Washington imposes sanctions against Hezbollah for laundering Iranian funds
The Trump administration has announced new sanctions targeting financial figures linked to Hezbollah for allegedly using both licensed and unlicensed currency exchange offices to launder money originating from Iran.
The US Treasury Department revealed the new measures on November 6, noting that Iran’s IRGC-Quds Force has transferred more than $1 billion to Lebanon’s Hezbollah since January, Caliber.Az reports.
Most of these funds, the department reported, were funnelled through currency exchange companies.
The Treasury stated that Hezbollah utilizes these resources to support its militant factions, rebuild its terrorist infrastructure, and resist the Lebanese government’s attempts to assert full sovereign control across the country.

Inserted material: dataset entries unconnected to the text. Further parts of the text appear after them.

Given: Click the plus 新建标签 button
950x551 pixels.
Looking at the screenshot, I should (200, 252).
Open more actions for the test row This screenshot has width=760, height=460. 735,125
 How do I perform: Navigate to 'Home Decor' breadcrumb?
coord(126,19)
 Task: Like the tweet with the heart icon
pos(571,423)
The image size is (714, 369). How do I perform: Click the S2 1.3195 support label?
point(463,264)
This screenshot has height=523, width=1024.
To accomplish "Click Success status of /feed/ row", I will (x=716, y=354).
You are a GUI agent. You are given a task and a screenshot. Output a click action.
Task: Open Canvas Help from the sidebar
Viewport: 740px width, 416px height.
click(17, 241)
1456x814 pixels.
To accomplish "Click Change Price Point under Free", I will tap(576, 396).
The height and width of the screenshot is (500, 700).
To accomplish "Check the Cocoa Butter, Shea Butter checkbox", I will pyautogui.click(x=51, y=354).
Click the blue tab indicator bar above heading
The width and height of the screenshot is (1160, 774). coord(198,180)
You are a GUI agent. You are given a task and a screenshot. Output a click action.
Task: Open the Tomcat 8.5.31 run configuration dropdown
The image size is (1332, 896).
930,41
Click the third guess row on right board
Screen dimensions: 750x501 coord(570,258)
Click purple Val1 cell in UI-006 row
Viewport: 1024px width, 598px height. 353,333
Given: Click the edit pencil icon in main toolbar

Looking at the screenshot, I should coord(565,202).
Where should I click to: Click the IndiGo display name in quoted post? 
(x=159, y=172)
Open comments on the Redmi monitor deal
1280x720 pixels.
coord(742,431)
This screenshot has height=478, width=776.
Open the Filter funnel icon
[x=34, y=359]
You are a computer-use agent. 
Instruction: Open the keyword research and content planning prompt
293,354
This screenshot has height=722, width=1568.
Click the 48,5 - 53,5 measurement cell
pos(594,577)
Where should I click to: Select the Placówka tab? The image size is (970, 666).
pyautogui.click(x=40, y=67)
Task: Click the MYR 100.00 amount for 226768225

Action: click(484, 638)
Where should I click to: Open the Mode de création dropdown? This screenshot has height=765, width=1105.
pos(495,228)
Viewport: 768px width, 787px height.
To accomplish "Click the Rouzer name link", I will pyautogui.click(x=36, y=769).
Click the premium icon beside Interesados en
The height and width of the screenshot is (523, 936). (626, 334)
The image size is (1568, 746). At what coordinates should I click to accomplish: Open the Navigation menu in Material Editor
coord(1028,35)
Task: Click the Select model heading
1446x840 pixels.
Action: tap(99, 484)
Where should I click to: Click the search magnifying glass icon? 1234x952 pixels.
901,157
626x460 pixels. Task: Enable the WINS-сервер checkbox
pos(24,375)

“Lebanon has an opportunity to be free, prosperous, and secure—but that can only happen if Hezbollah is fully disarmed and cut off from Iran’s funding and control,” Undersecretary of the Treasury for Terrorism and Financial Intelligence John Hurley said in a statement.
The sanctions align with Washington’s broader strategy toward Hezbollah, following its agreement with the Lebanese government earlier this summer to work toward the group’s disarmament.
In August, under significant US pressure and amid concerns about escalating Israeli strikes, the Lebanese government instructed the army to develop a plan to disarm Hezbollah by year’s end. Officials in Beirut said the initiative was part of implementing the US-brokered ceasefire agreement of November 2024, which ended more than a year of hostilities between Hezbollah and Israel.
However, in recent weeks, the army’s failure to move forward with disarmament prompted US Ambassador Tom Barrack—who serves as Washington’s envoy for Syria and ambassador to Türkiye, while managing some diplomatic efforts with Beirut—to describe Lebanon as “a failed state,” adding that forcibly disarming the group “would not be possible.”